*** Begin section ***
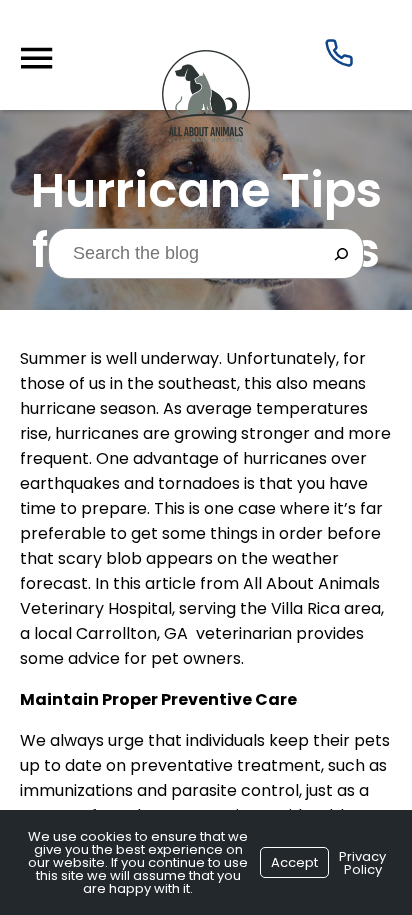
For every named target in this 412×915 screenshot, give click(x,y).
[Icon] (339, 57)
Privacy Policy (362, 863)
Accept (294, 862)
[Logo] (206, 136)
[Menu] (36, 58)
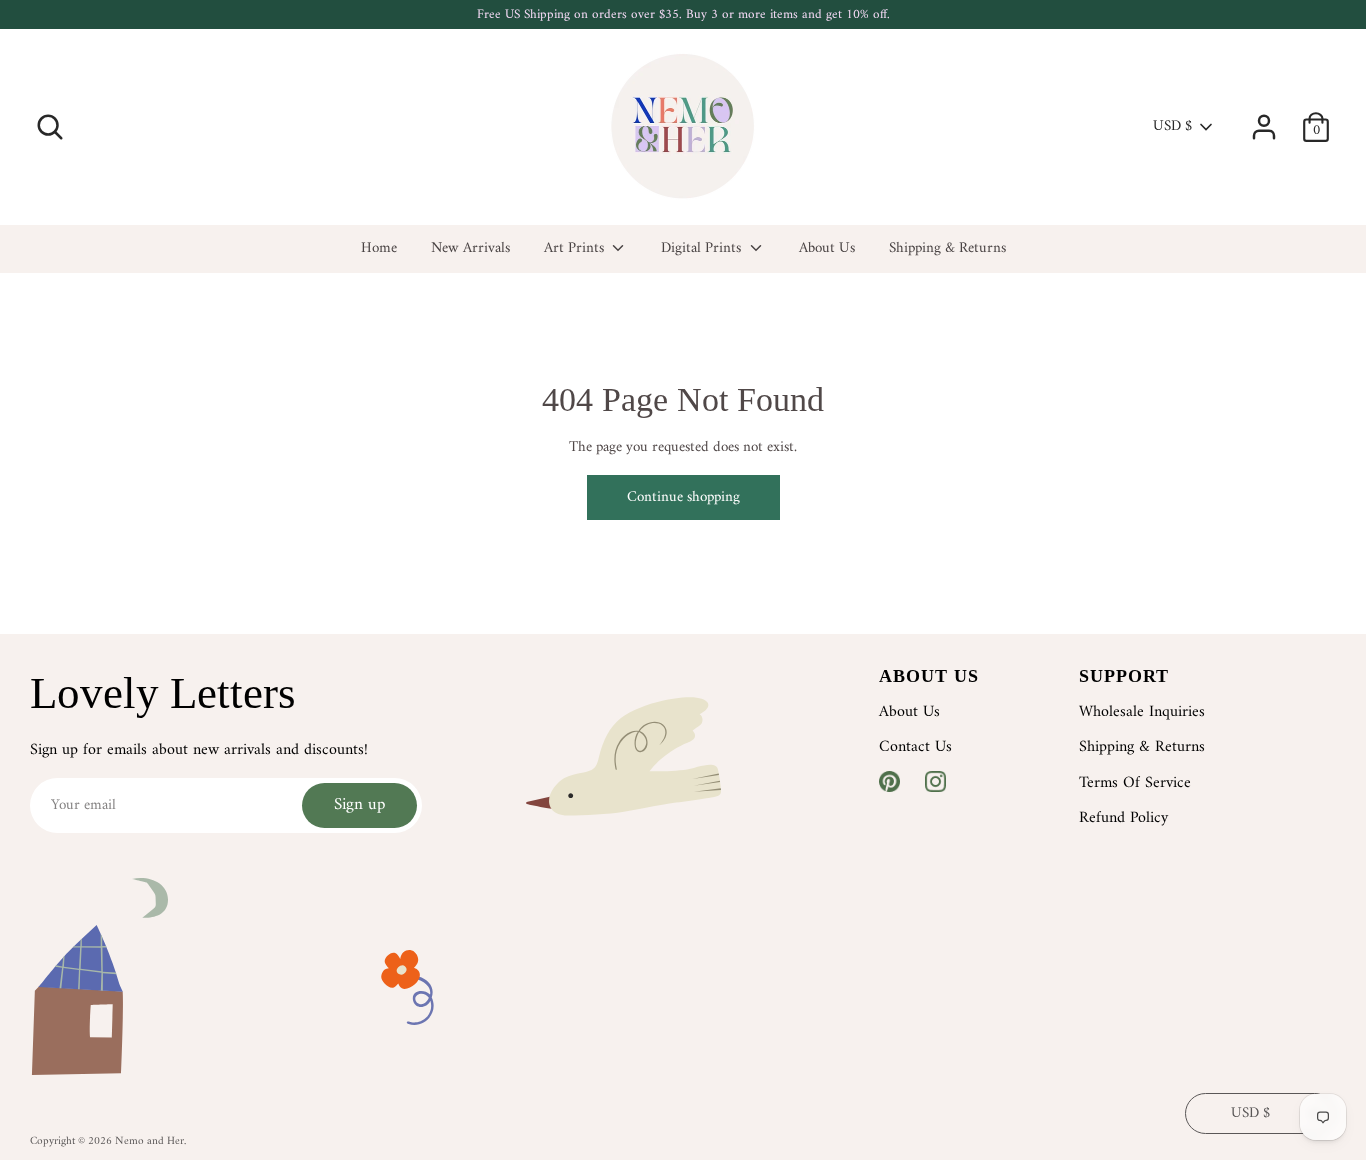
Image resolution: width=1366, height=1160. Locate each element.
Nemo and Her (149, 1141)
*** End section ***
*** Begin section ***
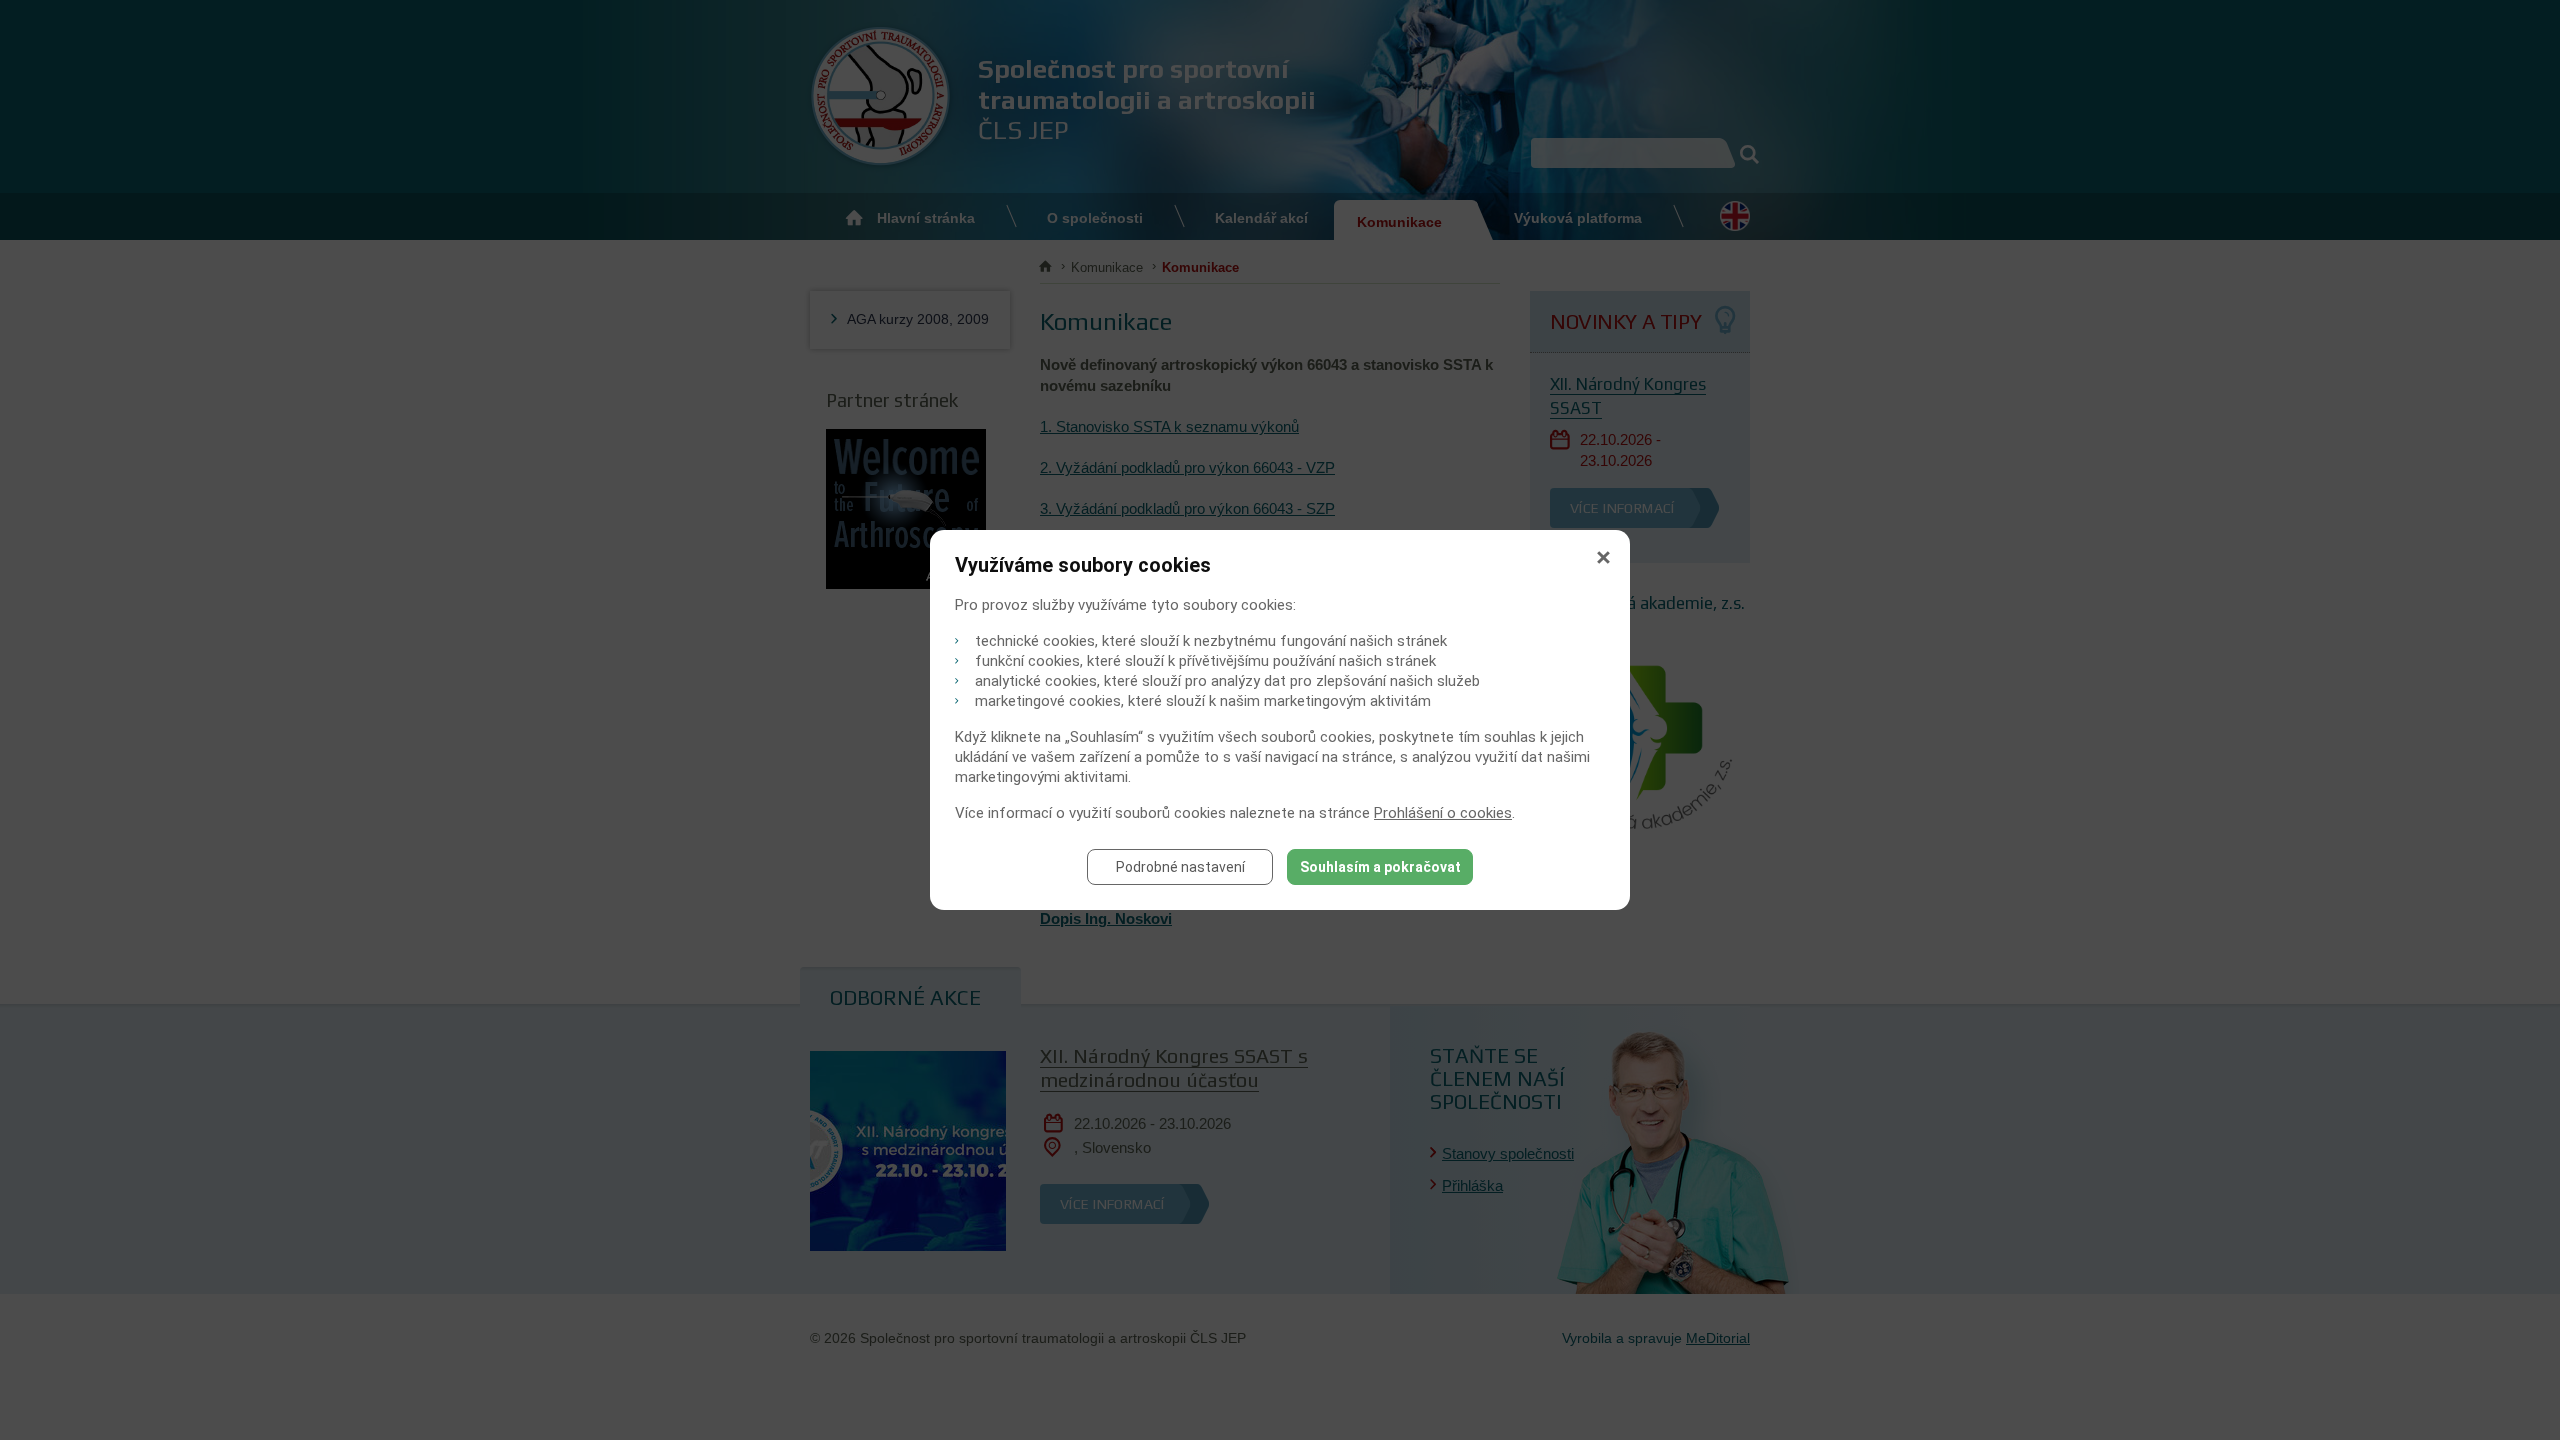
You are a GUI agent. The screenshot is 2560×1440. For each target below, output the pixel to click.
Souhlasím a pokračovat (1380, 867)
*** End section ***
*** Begin section ***
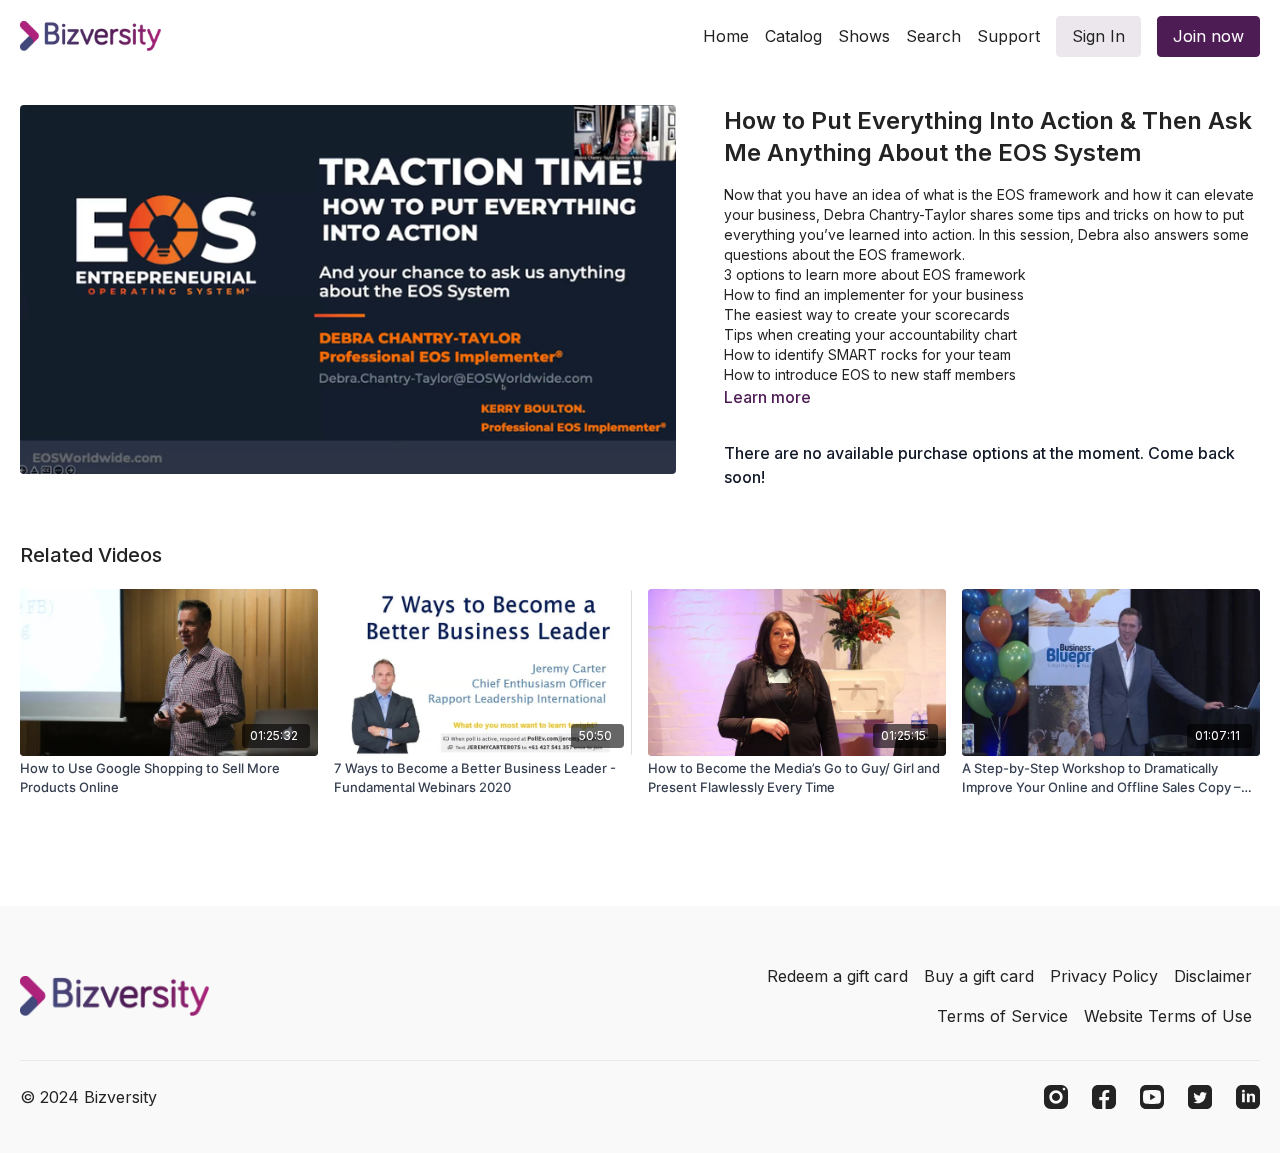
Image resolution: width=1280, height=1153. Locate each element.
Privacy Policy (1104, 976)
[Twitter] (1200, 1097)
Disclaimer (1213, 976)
*** End section ***
### YOUR TASK
Produce an exact reproduction of the listing above, limited to the lines starting at the line with "For every named" and ending at the line with "Nemo and Her (149, 1141)", both kept, with every picture left out.

### SOLUTION TO THE PROBLEM
For every named target in this 412×915 screenshot, give click(x,y).
[Icon] (339, 57)
Privacy Policy (362, 863)
Accept (294, 862)
[Logo] (206, 136)
[Menu] (36, 58)
Image resolution: width=1366, height=1160. Locate each element.
Nemo and Her (149, 1141)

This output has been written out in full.